A QGIS PLUGIN THAT AUTOMATES LAND SUBDIVISION. Block refers to polygon subject to subdivision. Parcel refers to resulting polygons upon subdivision. The logic is pretty simple.
GPS Coordinates of the road incident to the block make up the initial split line to give two polygons. Using native join computations found in Land surveying, the software offsets "points-pairs" that make up linetsring geometry. The offsetting is based on width and length distances to make up a split net of the resulting lines. To the split net and input block, the native QGIS algorithm splitwihlines is used to obtain split polygons of user desired area.
The length and width distances assume a very simple logic. Assume desired user length is 3m, where the input polygon length is 10m. First, the software determines the possible length segments. That is, 10/3 to get 3.33333 available length segments. It rounds the segments to an integer, now 3. Then divides the integer segments, 3, with the polygon length, 10, to obtain the optimal lenght distance, 3.333333. This is the distance that will result to 3 equal lengths, then offsets this, 3.333333, as the distance.

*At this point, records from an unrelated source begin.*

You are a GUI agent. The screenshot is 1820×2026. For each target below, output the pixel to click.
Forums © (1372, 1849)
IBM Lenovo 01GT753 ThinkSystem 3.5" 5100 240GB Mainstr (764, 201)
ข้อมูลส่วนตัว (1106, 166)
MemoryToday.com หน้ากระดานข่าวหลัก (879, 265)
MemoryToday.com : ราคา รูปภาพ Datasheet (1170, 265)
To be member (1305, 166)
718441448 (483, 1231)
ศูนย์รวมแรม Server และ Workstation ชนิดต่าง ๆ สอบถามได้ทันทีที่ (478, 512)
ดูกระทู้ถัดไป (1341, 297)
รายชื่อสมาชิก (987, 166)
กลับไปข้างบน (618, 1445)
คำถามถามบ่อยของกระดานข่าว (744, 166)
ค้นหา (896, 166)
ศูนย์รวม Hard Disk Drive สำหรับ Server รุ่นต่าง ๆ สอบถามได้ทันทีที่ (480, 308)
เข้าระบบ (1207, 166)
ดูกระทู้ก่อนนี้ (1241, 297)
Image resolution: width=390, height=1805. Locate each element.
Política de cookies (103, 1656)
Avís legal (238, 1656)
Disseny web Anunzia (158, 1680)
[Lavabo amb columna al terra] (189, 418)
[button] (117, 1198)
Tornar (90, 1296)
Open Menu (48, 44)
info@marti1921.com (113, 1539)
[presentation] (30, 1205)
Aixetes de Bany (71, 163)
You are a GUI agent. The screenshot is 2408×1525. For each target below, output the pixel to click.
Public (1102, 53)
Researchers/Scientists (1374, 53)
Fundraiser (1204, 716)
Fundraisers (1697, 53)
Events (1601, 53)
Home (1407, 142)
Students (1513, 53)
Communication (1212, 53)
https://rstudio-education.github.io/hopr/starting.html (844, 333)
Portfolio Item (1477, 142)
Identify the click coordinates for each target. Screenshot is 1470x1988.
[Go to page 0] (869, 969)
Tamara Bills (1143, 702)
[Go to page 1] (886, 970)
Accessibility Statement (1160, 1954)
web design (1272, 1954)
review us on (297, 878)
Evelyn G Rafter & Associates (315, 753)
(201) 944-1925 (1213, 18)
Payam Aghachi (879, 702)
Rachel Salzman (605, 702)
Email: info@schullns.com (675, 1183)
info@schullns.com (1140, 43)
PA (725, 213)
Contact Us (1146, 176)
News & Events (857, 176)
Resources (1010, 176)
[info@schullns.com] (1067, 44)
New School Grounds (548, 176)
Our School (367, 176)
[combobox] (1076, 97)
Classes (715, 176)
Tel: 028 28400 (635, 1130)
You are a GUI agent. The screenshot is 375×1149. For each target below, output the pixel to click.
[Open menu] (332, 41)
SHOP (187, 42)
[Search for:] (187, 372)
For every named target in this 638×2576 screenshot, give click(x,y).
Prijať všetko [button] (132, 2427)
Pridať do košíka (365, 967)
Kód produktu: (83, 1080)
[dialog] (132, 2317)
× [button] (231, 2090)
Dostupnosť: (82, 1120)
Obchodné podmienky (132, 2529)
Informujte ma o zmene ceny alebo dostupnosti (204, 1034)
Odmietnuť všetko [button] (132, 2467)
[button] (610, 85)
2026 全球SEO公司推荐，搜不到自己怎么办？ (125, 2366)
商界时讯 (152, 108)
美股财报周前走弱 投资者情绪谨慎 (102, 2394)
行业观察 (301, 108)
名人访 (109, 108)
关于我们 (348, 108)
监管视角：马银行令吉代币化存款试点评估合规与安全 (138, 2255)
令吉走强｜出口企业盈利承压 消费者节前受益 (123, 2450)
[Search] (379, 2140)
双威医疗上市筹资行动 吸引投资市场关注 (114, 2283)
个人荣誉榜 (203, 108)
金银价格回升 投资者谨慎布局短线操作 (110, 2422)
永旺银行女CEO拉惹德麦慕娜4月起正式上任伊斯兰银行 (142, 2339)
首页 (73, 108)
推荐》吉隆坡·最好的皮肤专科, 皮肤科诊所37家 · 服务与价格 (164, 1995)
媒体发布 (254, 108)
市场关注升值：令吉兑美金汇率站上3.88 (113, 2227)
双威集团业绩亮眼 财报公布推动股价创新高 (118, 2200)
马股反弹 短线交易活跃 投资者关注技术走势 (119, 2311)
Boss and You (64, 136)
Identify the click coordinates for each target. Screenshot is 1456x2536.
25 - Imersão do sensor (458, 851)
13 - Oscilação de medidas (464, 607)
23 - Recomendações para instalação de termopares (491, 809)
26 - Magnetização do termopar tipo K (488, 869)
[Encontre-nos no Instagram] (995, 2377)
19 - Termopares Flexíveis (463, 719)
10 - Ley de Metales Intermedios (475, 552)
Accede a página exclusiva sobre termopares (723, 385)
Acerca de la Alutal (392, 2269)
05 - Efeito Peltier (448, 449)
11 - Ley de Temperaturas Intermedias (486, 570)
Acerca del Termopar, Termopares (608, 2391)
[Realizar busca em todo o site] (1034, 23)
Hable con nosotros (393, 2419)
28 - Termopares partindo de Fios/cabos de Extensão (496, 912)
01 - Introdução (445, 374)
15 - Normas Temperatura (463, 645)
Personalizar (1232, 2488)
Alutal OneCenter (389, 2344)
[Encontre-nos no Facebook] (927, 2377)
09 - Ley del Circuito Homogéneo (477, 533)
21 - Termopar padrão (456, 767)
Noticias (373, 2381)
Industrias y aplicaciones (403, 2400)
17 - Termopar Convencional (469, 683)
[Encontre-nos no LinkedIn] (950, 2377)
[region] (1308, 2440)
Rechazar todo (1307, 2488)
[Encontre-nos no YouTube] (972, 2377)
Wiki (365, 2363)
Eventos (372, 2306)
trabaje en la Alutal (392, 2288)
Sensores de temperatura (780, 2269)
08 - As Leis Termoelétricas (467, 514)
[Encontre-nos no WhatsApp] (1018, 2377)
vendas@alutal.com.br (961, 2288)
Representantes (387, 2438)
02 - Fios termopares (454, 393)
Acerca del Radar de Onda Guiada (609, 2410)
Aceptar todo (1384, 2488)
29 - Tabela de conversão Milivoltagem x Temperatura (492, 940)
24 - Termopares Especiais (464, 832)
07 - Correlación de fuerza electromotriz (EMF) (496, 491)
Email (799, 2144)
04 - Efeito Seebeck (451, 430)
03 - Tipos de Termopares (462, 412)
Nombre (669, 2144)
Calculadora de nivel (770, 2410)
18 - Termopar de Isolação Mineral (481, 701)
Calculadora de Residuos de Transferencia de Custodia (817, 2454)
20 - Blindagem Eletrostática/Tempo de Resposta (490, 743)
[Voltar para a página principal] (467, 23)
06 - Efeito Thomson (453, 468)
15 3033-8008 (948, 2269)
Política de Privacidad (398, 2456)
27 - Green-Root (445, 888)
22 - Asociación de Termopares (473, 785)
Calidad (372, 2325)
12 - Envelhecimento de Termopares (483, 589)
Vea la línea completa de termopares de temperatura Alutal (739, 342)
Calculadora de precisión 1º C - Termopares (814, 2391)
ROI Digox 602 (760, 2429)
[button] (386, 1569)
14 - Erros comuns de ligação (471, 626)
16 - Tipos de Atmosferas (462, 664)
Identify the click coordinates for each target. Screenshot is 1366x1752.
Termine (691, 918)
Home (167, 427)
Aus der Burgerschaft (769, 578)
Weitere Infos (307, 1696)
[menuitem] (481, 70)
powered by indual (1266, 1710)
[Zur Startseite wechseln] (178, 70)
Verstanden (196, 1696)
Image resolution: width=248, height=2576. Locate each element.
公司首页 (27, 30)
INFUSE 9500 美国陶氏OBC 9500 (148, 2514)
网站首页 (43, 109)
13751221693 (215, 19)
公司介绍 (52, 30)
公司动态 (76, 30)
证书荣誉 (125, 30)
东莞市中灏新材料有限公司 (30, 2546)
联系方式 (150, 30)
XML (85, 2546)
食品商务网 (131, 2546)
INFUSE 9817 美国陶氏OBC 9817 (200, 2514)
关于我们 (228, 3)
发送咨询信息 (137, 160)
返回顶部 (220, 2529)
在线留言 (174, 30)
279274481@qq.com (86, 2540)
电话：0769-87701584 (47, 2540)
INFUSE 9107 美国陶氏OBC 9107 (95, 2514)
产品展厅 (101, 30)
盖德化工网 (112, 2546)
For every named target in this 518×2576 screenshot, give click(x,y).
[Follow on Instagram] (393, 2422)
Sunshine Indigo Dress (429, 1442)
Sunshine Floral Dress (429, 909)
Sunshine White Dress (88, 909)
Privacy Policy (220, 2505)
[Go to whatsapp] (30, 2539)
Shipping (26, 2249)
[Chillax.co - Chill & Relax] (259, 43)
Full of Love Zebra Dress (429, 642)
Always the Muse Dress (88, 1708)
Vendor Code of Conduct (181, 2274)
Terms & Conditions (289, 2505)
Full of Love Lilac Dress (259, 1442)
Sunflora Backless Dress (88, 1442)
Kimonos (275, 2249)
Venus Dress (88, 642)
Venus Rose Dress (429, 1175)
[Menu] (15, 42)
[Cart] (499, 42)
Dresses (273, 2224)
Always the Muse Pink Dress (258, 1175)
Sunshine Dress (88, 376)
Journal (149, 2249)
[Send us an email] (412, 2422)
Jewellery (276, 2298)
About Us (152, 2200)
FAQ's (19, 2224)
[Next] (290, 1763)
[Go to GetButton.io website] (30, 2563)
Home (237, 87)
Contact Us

Feeder Roads are generated via the junction points logic to ensure egress to all resulting parcels. Junction points are created based on the condition of odd versus even occurence of the split polygons(parcels). The condition is that i, i3, i5 for odd occurence and i, i3, i4 for even occurence where i is the length distance. The feeder road length is offset as the distance making up n-1 parcel segments plus half the width distance. Where n is the total number of parcel segments lying in the input block width.